Faust and the Risk of Desire

Faust and Mephistopheles. Painting by Anton Kaulbach, Courtesy of Wikimedia Commons. I first discovered opera in 1991, when my tenth-grade English teacher killed a couple of class periods by showing the movie Amadeus . The bits it contained of The Magic Flute and Don Giovanni were seductive enough to send me to the nearest outpost of the Wherehouse, a California record-store chain, where the classical and opera section was an afterthought. When I compare it to the contemporary infinity of Spotify, however, the limited selection now seems a kind of blessing: with so little to choose from, it was impossible to feel overwhelmed. It was also an advantage not to have anyone telling me which operas were great and which were passé. Not until much later, for instance, would I learn that by the nineties, Gounod’s Faust was already a century past its prime. It debuted in Paris in 1859 and quickly became a worldwide hit, especially in the U.S., where it was chosen to inaugurate the newly founded Metropolitan Opera in 1883. But in time, Faust ’s blockbuster status made it a byword for middlebrow entertainment, a bit like The Phantom of the Opera today.
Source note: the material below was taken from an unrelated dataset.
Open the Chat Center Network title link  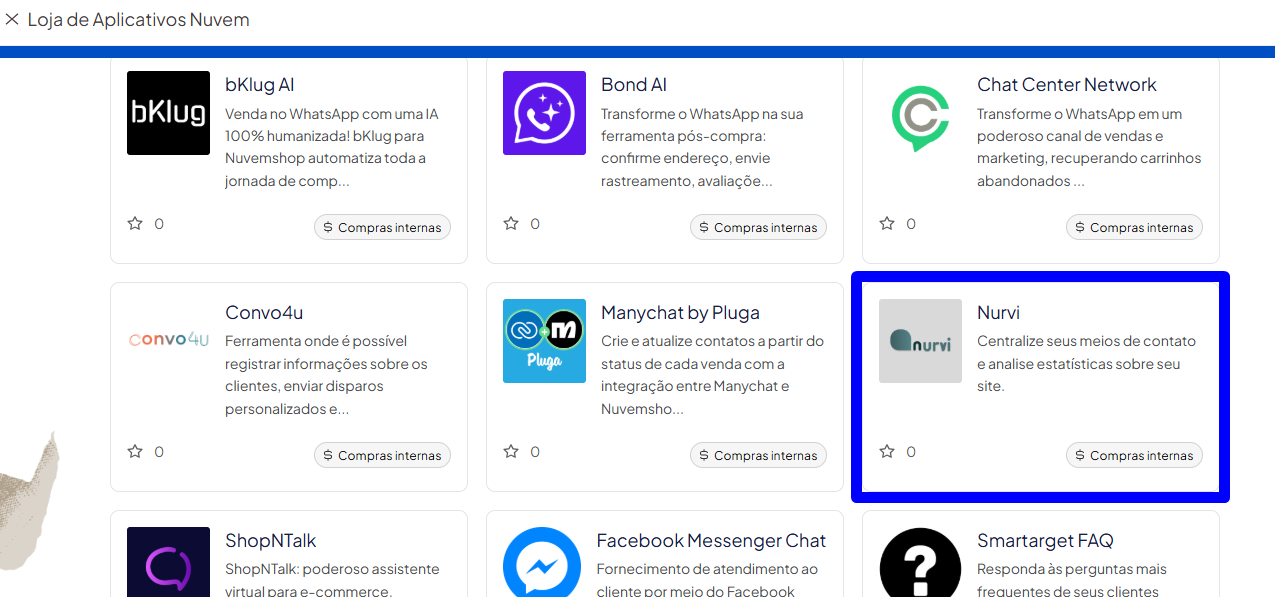[x=1066, y=85]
When Edith Wharton set the first chapter of The Age of Innocence at a performance of Faust , it was a way of critiquing the provincialism of 1870s New York from the vantage point of 1920. For instance, Wharton pokes fun at the fact that the opera, originally written in French, is sung in Italian, the language Americans were used to hearing in the opera house at the time. The novel opens with the main characters watching the passionate love duet at the end of act 3, in which Marguerite, a virtuous young woman, is seduced by Faust, a middle-aged scholar who has sold his soul to the devil. As he begs to “caress your beauty,” she plays a game of “he loves me, he loves me not,” picking petals off a flower. It is a sign of Marguerite’s childlike innocence but also of her ambivalence: she has already fallen in love with […]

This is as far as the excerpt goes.